◆ ACTIVITY ◆
This exercise requires every record to be repeated exactly.

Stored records
====

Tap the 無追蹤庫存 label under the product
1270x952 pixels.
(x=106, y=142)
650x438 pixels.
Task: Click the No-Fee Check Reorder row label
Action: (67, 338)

====

◆ ANSWER BOX ◆
Tap the 無追蹤庫存 label under the product
1270x952 pixels.
(x=106, y=142)
650x438 pixels.
Task: Click the No-Fee Check Reorder row label
Action: (67, 338)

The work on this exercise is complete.